A fim de responder ao questionamento de muitos, cabe esclarecer que a CRFB/88 designou que os municípios têm, dentre outras competências, legislar sobre assuntos de interesse local, além da suplementar a legislação Federal e estadual no que couber, nos termos do art. 30, I e II.
O ministro Alexandre de Moraes, ao abordar o assunto destacado, reputa que “Apesar de difícil conceituação, interesse local refere-se àqueles interesses que disserem respeito mais diretamente às necessidades imediatas do município, mesmo que acabem gerando reflexos no interesse regional (Estados) ou geral (União), [...] Dessa forma, salvo as tradicionais e conhecidas hipóteses de interesse local, as demais deverão ser analisadas caso a caso, vislumbrando-se qual o interesse predominante (princípio da predominância do interesse)” (MORAES, Alexandre de. Direito Constitucional. 39ª ed. São Paulo: Atlas, 2023, p. 396).
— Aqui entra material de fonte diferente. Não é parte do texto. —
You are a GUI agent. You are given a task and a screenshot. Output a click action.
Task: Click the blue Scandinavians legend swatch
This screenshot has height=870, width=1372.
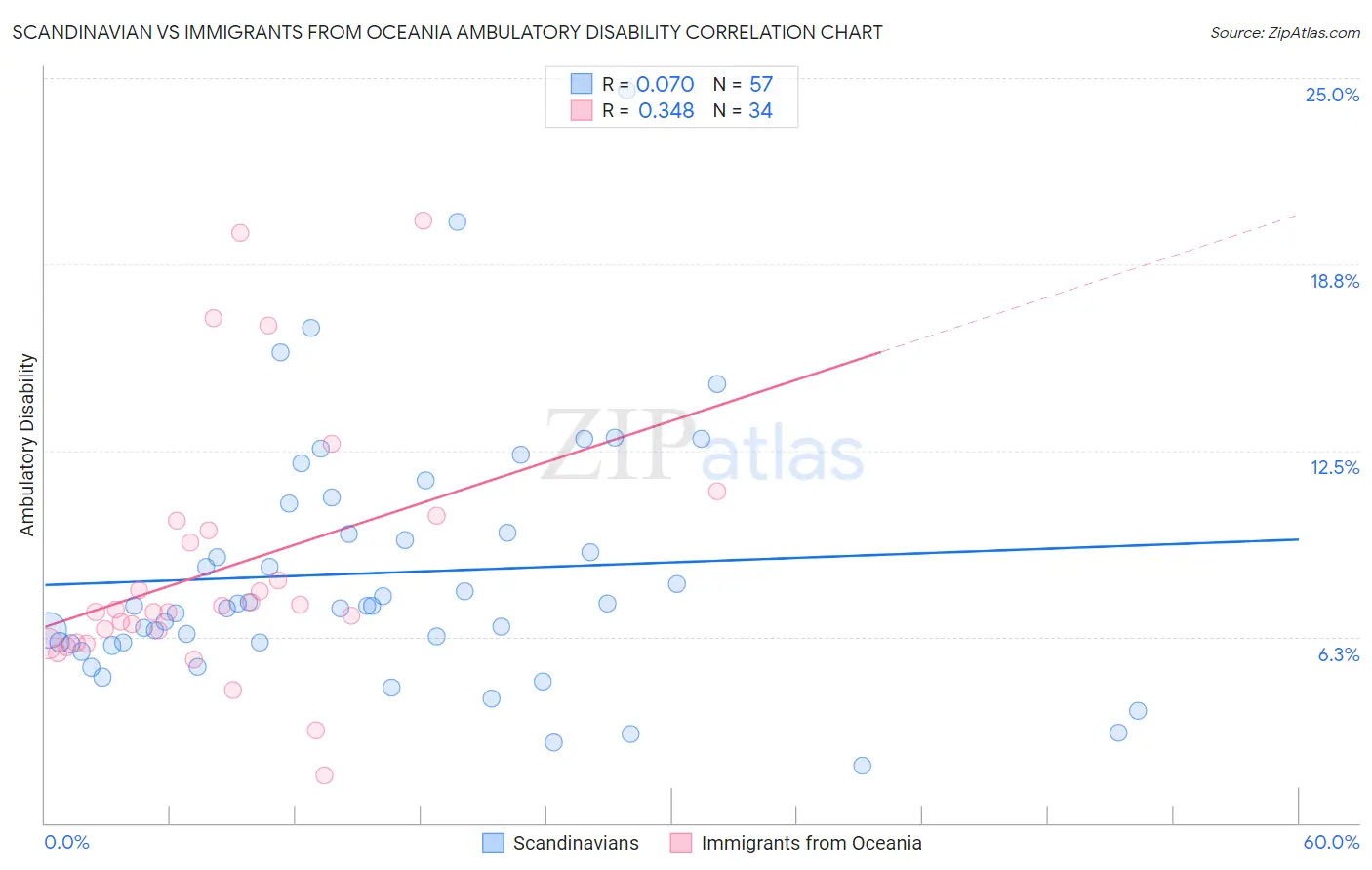(x=493, y=843)
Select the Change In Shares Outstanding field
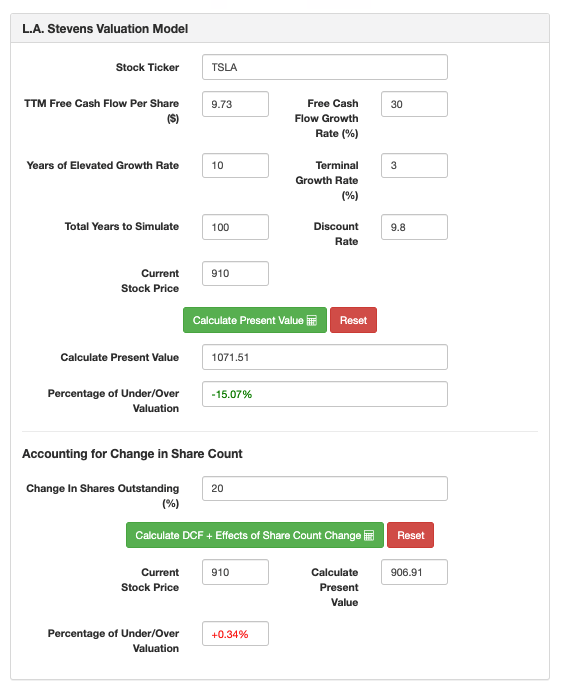Image resolution: width=564 pixels, height=687 pixels. click(325, 489)
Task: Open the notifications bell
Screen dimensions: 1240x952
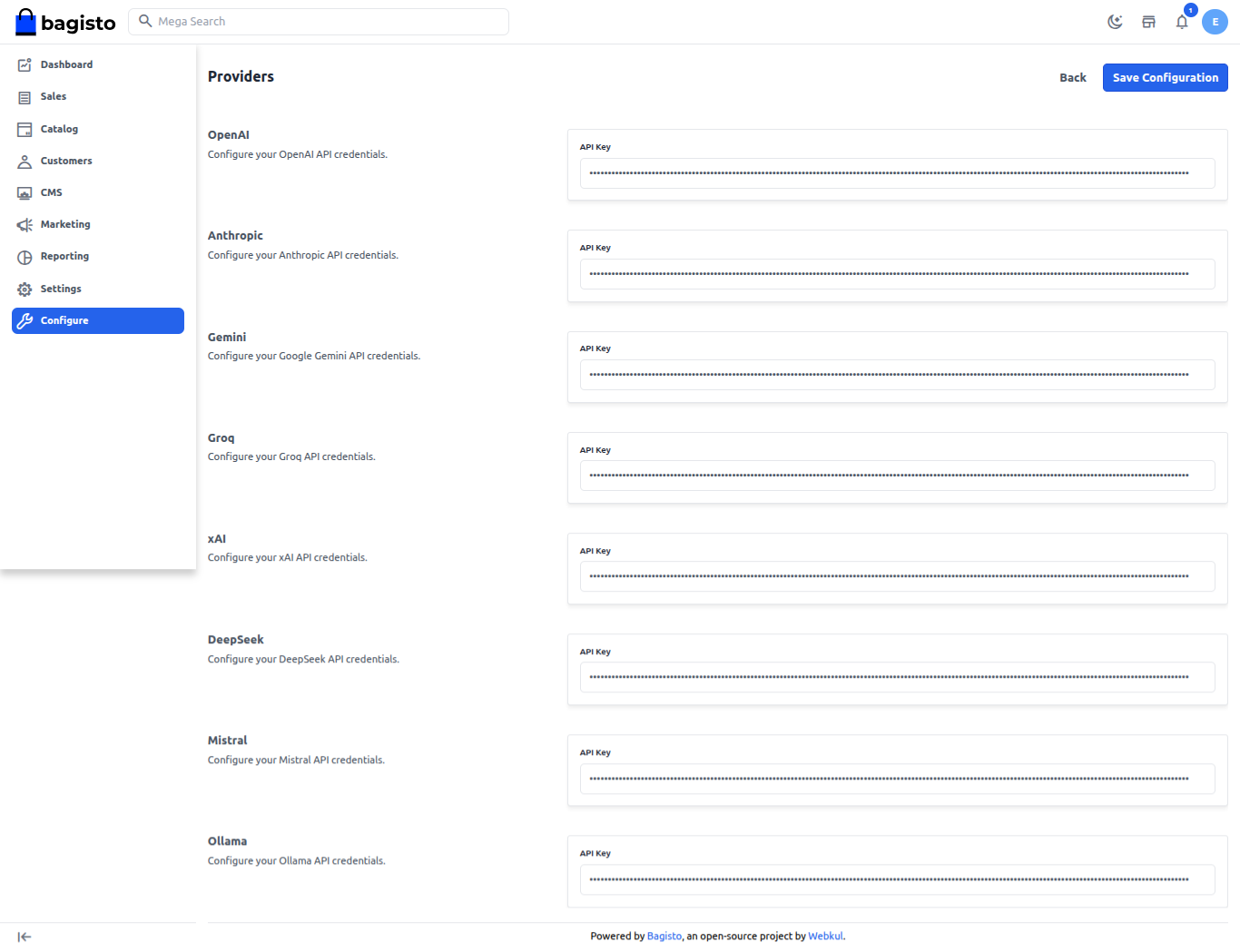Action: [1182, 22]
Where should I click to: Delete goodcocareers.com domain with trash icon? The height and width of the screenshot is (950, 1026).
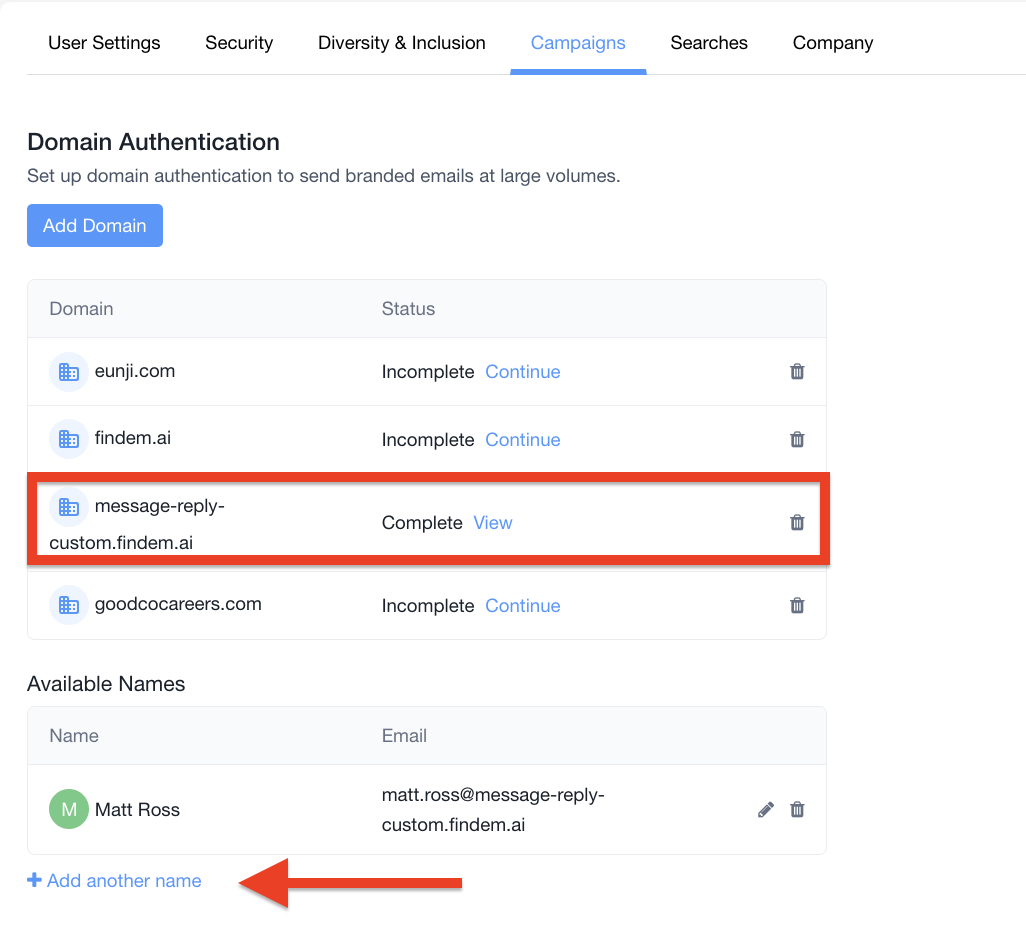coord(797,605)
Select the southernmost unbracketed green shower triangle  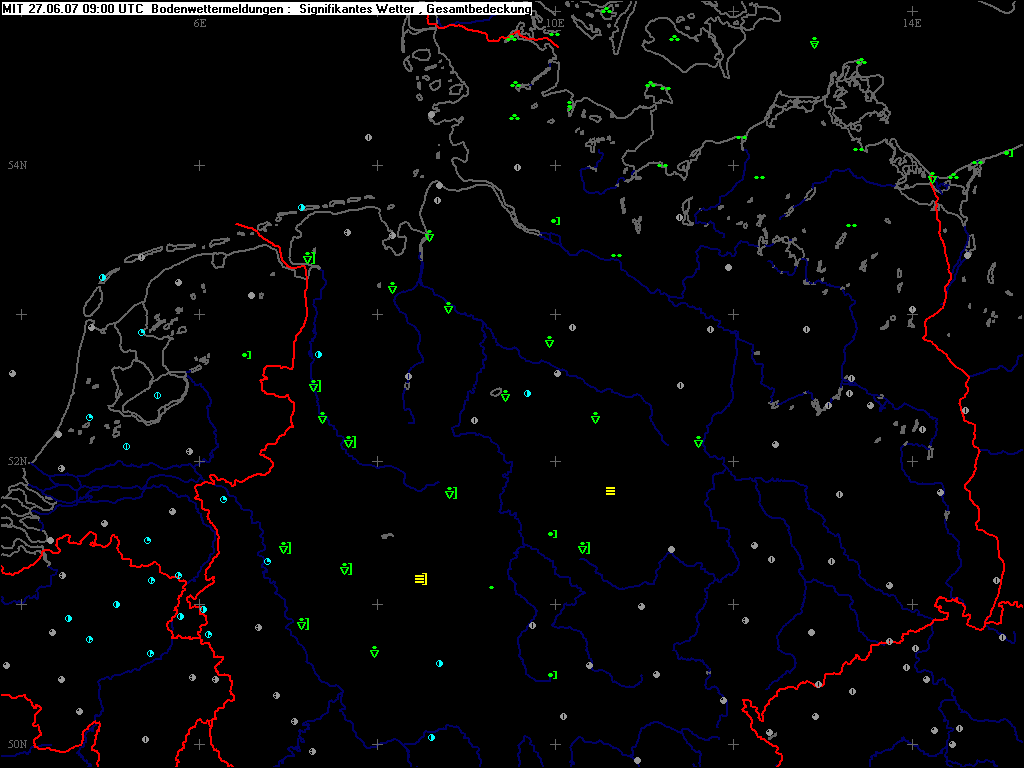374,652
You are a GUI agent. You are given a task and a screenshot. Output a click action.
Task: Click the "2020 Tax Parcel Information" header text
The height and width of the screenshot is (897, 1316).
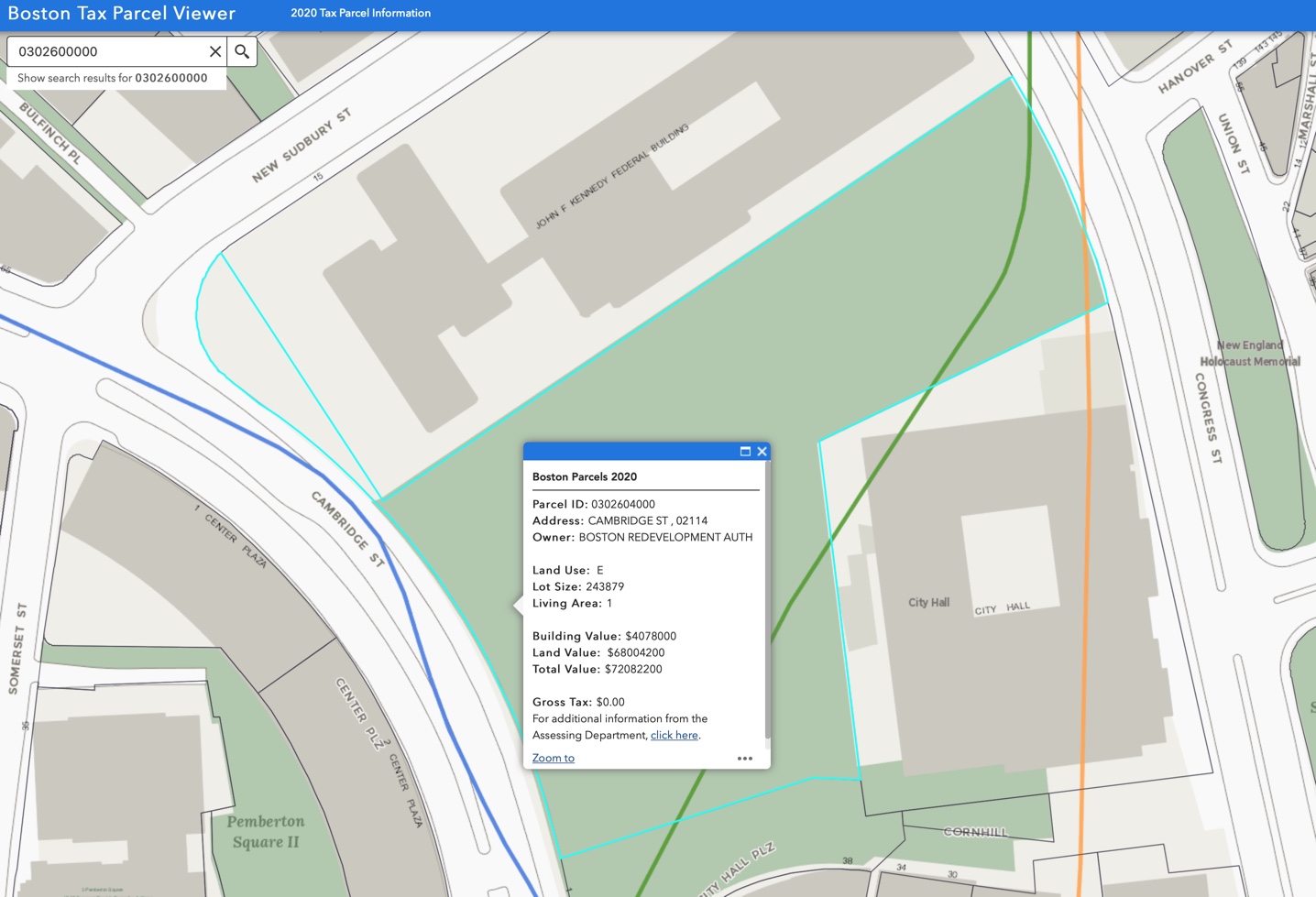[360, 14]
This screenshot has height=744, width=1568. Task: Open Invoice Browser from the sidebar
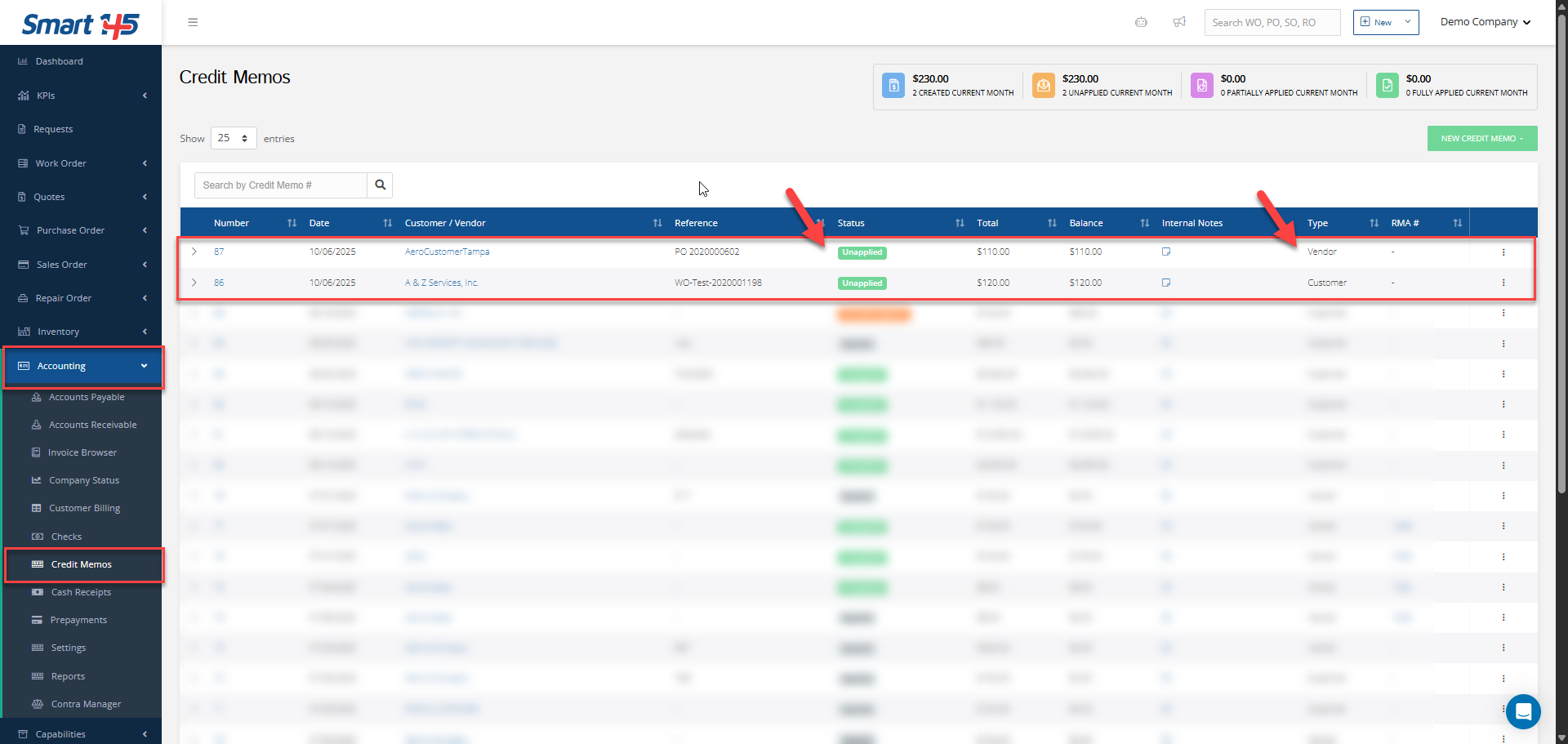click(x=82, y=452)
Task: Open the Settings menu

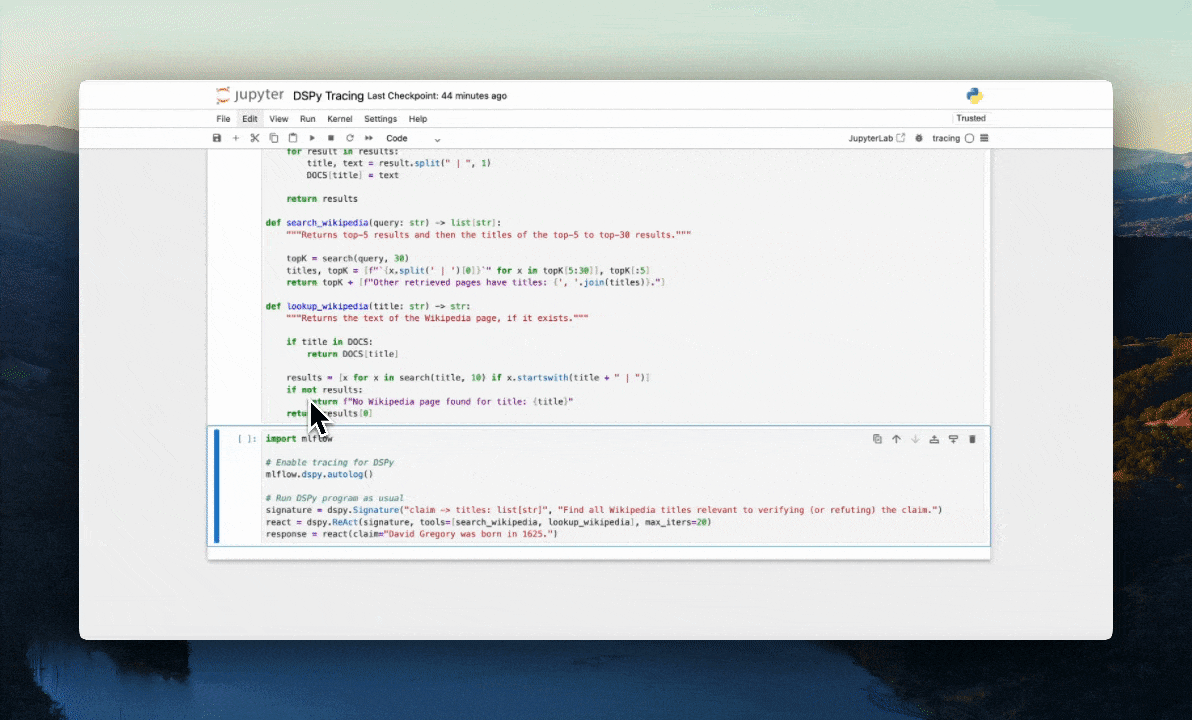Action: 380,119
E diversas matérias de significativa importância social se incluem no conceito de interesse local, como educação, saúde, segurança, meio ambiente, transporte público, proteção do patrimônio histórico-social, a questão essencial relativa ao ordenamento territorial, entre outros.
Significa dizer, não se deve subestimar a proporção que o ente local é capaz de afetar a sociedade no dia a dia, pelo fato de ter grande atuação na educação básica, na saúde pública por meio do Sistema Único de Saúde, na segurança com a guarda civil, na zeladoria necessária para o cotidiano, com a limpeza dos logradouros públicos, manutenção do asfalto, poda de árvores e plantação de mudas, no transporte público da circunscrição da cidade, com a utilização dos ônibus, com os serviços funerários, na promoção da cultura, além dos instrumentos próprios de ordenamento territorial, o que impacta no planejamento e controle do uso, parcelamento e da ocupação do solo urbano.
No ponto, não se desconhece que em capacidade econômica, os entes locais têm limitações que os demais entes não possuem, por ocasião do próprio sistema tributário atual.
Entretanto, a habilidade dos políticos em atrair investimentos para os seus municípios e obter, por consequência, maior renda, deve ser levada em consideração, na medida em que entes de elevada capacidade econômica inevitavelmente conseguirão transformar as receitas públicas em um retorno mais condizente com as necessidades da população.
Além disso, há no ordenamento jurídico diversos instrumentos de participação popular que os cidadãos não utilizam no dia a dia, normalmente por desconhecimento da legislação, como a possibilidade de propor emendas à lei orgânica municipal, participar de audiências e consultas públicas em matérias que tratam de leis orçamentárias e urbanísticas, fiscalizar as contas públicas e os representantes eleitos, entre outras.
O município também tem um papel relevante na universalização dos serviços públicos e na materialização dos direitos fundamentais das pessoas, em proporcionar o acesso de seus munícipes aos bens, serviços e condições indispensáveis a uma existência humana com dignidade.
Se há diferentes municípios dentro de um mesmo Estado, com capacidades econômicas semelhantes, mas com índices de desenvolvimento humano razoavelmente dissonantes, é notória a importância de se escolher gestões de qualidade.
Por todos os motivos apresentados, se faz necessário haver maior conscientização por parte da população quanto à importância devida aos entes locais, a fim de que seja possível escolher representantes que possam propiciar verdadeira melhoria na qualidade de vida da sociedade, cada qual com suas peculiaridades.